Martín Moreno hubiese podido proceder como lo hace todo periodista/escritor que se respete e investigar la veracidad del cuento de hadas que le narró Isabel, pero no lo hizo, a diferencia de Guadalupe Lizárraga, Directora de Los Ángeles Press, quien demuestra con evidencias irrefutables que Isabel Miranda tenía 21 años cuando registró a Hugo Alberto Miranda Torres, hijo biológico Jacinto Miranda, tal como consta en la primer acta de nacimiento de Hugo Alberto. Esto indicaría que, en el remoto caso de que esta mujer hubiese conocido a Enrique del Socorro Wallace a los 16 años, éste hubiese  cometido adulterio, mientras que Isabel habría incurrido en el mismo delito pues el Sr. Wallace estaba casado con Guadalupe Magallanes, quien se divorció de él en 1974 y le ganó la custodia de sus 5 hijos, después de que la dulce y decente Sra. Wallace la visitó para decirle que sostenía relaciones sexuales con su marido. Por otra parte, el estado civil de Enrique Wallace hubiese imposibilitado el matrimonio legal con Isabel en la fecha en que ella afirma que ocurrió.

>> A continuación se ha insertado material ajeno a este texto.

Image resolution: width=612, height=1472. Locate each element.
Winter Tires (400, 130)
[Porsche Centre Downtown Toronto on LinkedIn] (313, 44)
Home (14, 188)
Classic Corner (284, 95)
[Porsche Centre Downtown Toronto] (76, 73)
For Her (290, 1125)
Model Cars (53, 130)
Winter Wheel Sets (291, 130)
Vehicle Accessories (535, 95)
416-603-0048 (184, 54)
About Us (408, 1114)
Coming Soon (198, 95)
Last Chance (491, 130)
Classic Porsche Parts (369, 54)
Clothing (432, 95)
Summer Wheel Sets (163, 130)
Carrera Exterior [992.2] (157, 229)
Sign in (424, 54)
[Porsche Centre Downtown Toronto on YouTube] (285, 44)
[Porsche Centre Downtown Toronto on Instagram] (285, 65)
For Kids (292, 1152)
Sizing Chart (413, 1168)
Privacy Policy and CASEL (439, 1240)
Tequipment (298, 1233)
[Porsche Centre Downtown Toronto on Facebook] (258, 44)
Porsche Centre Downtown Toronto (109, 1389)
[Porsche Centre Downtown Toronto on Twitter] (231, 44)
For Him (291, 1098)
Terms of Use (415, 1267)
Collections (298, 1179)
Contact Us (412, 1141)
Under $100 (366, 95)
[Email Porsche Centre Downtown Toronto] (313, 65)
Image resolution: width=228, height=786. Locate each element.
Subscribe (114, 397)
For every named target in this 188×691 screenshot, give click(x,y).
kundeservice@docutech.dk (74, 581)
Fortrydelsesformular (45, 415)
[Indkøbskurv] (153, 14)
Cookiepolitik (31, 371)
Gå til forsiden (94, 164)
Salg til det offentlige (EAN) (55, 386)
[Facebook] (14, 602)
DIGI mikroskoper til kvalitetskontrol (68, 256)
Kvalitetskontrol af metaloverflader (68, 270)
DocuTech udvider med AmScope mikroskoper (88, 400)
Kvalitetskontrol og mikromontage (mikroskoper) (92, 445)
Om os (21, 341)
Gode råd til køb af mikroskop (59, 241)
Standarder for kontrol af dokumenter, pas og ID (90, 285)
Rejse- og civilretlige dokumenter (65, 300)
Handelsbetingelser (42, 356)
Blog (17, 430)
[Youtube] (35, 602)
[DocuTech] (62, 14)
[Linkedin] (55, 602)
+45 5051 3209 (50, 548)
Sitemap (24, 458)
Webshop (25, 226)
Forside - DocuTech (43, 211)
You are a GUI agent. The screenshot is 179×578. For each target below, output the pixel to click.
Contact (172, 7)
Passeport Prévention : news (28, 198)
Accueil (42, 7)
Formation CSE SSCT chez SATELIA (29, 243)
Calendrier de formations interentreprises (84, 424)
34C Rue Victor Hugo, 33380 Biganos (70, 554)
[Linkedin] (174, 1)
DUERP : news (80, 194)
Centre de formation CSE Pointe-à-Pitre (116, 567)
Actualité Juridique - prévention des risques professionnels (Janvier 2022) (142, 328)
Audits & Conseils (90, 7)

Otra de las innumerables falsedades contenidas en el libro y de las que se hubiese percatado Martín Moreno si hubiese tenido la pulcritud y la decencia de revisar, por lo menos, el acta de nacimiento de Hugo Alberto, registrado en 1970 en Milpa Alta, D.F., en el acta No. 27 asentada en el libro 1, consiste en los nombres de los padres de Isabel: Alfredo Torres y Mónica Romero, mientras que Isabel le contó a su porrista disfrazado de escritor, que su padres se llamaban Fausto Miranda Romero y Mónica Torres Jaimes (!!??) Aquí sólo cabe preguntarse a quién le mintió la heroína de barro de El Caso Wallace: a las autoridades del Registro Civil del D.F. o a su pluma alquilada. También cabe preguntarse por qué, si Enrique del Socorro Wallace efectivamente engendró a Hugo Alberto en 1969 y era “un padre amoroso”, no aparece su nombre en el acta emitida en Milpa Alta en 1970 y, en lugar de ello, lo registra hasta 1975, fecha en que nació su hija Claudia, a quien el Sr. Wallace sí engendró con Isabel. Adicionalmente, en esa segunda acta, emitida por el Registro Civil de Texcoco, ya Hugo Alberto aparece con los apellidos Wallace Miranda y la edad de Isabel es de 24 y la de Enrique de 37 años…más mentiras.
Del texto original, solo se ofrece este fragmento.